• **DIRECTIONS**
Copy the records from their start through the line containing "coord(483,553)", inclusive, replacing "heading" with "header" and leaving everything else unchanged.
— start of MATERIAL PROVIDED —
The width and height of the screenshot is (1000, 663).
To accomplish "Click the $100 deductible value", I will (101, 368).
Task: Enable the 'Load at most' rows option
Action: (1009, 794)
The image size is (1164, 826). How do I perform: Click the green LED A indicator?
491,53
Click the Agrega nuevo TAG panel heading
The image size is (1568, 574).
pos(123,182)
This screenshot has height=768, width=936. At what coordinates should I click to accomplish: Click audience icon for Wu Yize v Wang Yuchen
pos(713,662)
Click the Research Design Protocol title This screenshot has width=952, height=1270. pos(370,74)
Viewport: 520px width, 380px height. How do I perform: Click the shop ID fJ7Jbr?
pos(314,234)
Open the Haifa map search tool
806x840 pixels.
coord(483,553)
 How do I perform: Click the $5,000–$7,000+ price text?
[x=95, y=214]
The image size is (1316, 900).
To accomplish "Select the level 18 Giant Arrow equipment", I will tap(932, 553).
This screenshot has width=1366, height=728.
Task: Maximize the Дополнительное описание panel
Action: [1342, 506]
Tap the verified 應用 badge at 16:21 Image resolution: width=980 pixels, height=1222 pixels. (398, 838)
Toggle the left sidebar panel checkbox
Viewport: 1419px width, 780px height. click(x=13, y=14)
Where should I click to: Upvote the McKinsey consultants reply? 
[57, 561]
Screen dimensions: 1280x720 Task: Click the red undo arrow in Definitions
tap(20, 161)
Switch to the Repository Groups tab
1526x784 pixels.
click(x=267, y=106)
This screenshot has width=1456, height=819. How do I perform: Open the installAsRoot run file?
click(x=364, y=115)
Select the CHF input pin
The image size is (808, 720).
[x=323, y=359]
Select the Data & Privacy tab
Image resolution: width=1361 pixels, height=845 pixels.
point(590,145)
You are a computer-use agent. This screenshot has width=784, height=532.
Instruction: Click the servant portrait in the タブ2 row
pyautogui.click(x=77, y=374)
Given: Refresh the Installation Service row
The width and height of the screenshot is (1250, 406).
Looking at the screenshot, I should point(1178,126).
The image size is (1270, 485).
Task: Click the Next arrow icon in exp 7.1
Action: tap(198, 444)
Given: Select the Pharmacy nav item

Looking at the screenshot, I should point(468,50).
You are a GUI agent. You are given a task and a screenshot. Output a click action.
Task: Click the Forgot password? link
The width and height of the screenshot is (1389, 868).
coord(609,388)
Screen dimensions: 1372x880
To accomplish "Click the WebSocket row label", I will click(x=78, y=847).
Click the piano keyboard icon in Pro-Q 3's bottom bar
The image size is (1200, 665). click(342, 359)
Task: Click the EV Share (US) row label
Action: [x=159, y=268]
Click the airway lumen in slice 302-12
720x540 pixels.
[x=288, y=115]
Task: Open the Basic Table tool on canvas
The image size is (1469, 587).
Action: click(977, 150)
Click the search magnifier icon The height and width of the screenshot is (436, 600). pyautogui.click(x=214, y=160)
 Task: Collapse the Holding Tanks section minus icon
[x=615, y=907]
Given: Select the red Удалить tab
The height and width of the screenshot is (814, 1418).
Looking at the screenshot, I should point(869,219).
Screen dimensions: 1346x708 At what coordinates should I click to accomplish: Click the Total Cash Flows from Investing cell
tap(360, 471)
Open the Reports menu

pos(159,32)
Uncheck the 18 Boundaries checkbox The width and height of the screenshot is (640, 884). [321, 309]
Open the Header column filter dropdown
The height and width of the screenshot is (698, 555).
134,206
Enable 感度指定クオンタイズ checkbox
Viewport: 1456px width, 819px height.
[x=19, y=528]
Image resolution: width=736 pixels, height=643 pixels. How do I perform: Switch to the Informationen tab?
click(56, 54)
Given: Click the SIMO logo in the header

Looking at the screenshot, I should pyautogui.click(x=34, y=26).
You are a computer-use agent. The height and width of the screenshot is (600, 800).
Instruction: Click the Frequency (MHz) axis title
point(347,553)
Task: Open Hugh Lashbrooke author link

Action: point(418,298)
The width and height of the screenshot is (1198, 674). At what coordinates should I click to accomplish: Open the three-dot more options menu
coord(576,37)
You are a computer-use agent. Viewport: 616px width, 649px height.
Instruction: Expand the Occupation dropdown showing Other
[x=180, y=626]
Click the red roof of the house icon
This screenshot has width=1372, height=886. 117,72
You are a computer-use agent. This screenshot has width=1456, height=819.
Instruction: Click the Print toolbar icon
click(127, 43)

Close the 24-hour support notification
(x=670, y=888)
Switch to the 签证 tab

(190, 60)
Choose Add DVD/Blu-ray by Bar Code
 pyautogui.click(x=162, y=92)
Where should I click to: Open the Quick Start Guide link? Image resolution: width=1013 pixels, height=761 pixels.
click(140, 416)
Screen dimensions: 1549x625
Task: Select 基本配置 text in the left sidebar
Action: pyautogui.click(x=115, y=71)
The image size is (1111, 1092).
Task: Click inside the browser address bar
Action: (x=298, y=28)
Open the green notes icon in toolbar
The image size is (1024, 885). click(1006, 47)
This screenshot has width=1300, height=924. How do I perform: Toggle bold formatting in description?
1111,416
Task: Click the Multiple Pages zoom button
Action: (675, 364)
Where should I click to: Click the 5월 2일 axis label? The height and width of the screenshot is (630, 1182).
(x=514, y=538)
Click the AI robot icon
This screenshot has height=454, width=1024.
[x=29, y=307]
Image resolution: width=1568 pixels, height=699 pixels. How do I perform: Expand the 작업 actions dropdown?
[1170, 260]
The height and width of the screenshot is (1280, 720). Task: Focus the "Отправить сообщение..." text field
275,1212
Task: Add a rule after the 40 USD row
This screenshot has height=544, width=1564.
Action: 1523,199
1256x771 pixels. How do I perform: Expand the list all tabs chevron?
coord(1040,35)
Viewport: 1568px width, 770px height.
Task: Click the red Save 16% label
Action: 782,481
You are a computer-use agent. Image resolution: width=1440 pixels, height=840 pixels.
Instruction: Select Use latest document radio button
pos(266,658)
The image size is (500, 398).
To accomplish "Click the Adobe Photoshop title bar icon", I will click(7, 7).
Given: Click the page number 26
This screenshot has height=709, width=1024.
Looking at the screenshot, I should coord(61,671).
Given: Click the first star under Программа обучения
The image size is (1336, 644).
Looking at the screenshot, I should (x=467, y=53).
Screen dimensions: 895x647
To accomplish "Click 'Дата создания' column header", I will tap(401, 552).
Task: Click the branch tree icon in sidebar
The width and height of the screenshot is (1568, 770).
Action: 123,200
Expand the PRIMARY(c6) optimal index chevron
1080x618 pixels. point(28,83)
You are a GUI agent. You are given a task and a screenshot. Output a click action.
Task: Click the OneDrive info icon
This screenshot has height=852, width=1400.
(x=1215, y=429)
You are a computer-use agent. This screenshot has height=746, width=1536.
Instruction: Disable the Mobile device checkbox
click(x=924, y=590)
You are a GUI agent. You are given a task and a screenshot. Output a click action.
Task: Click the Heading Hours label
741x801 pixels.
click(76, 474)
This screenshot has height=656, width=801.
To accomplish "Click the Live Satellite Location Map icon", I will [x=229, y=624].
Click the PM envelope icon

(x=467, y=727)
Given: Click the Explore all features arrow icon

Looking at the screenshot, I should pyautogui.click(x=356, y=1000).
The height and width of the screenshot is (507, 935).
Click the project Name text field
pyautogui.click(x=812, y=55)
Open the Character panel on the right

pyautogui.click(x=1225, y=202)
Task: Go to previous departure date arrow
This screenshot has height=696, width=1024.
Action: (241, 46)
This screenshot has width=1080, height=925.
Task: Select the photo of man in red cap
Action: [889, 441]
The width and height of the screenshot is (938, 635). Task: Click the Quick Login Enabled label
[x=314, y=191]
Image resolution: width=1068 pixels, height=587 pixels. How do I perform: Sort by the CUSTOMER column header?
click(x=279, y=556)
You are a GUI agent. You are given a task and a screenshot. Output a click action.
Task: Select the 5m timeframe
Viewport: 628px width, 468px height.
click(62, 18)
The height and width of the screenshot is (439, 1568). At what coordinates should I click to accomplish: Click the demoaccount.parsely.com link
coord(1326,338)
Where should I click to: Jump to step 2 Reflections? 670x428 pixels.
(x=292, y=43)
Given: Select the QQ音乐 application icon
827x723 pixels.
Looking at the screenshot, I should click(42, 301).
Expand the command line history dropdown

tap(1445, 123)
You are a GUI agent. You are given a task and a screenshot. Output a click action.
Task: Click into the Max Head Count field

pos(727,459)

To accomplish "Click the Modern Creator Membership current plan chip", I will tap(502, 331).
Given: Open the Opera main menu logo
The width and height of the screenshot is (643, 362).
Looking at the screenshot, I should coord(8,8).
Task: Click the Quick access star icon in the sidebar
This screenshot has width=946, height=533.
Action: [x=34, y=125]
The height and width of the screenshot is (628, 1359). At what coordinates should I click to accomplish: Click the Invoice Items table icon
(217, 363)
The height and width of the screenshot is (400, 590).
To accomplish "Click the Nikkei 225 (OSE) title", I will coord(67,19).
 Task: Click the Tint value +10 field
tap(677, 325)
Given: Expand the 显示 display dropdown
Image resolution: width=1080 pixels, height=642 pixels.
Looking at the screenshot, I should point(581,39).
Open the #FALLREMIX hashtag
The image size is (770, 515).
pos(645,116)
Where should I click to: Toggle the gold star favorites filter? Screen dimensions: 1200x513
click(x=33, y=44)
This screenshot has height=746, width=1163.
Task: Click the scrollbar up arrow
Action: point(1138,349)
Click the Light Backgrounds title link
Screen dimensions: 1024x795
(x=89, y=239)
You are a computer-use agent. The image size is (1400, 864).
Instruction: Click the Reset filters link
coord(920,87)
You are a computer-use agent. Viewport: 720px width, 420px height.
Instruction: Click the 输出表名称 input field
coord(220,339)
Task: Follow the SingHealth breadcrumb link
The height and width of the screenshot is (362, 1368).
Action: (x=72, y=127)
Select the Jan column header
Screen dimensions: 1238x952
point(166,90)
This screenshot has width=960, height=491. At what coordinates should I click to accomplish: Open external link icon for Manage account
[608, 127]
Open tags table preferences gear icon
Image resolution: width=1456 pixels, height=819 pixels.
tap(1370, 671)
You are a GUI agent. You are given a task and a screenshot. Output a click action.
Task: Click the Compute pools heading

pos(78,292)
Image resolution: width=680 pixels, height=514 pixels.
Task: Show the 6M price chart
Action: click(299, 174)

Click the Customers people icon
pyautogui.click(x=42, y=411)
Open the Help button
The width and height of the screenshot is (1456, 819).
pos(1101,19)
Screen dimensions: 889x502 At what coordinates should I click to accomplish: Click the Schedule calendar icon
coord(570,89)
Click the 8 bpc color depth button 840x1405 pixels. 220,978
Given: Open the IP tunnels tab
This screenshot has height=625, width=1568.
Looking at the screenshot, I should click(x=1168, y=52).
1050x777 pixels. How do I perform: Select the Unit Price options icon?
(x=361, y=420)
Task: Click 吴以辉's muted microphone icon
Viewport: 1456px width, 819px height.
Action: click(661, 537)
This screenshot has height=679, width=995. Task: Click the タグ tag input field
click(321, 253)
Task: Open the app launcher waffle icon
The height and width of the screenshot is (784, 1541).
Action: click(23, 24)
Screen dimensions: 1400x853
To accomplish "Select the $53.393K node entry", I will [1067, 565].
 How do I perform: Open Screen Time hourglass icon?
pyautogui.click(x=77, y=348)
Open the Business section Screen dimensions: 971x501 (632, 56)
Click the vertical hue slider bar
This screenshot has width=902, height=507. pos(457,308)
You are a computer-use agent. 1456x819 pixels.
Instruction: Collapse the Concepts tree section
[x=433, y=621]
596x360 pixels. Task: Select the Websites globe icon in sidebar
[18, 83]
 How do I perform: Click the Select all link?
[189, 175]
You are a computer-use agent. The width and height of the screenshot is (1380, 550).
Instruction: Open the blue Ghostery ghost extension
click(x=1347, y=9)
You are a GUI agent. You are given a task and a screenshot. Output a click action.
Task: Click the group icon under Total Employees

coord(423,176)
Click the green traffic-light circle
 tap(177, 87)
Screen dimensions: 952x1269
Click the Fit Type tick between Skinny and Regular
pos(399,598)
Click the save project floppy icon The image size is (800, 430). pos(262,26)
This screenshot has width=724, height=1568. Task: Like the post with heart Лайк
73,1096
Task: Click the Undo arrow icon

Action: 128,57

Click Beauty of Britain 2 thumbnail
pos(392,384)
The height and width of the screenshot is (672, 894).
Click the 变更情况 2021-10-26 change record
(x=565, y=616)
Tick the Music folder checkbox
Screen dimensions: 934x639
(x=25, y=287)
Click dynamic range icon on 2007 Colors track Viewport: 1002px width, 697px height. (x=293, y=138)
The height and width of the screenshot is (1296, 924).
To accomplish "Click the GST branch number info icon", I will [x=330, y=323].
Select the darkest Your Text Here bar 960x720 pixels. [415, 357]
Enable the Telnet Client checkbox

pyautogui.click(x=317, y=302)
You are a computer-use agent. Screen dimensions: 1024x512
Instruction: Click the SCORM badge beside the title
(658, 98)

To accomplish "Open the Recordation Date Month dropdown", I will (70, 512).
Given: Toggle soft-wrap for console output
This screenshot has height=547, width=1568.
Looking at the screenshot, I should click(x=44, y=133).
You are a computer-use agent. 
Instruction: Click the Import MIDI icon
— end of MATERIAL PROVIDED —
• **THE SOLUTION**
The width and height of the screenshot is (1000, 663).
To accomplish "Click the $100 deductible value", I will (101, 368).
Task: Enable the 'Load at most' rows option
Action: (1009, 794)
The image size is (1164, 826). How do I perform: Click the green LED A indicator?
491,53
Click the Agrega nuevo TAG panel header
The image size is (1568, 574).
pos(123,182)
This screenshot has height=768, width=936. At what coordinates should I click to accomplish: Click audience icon for Wu Yize v Wang Yuchen
pos(713,662)
Click the Research Design Protocol title This screenshot has width=952, height=1270. pos(370,74)
Viewport: 520px width, 380px height. How do I perform: Click the shop ID fJ7Jbr?
pos(314,234)
Open the Haifa map search tool
806x840 pixels.
coord(483,553)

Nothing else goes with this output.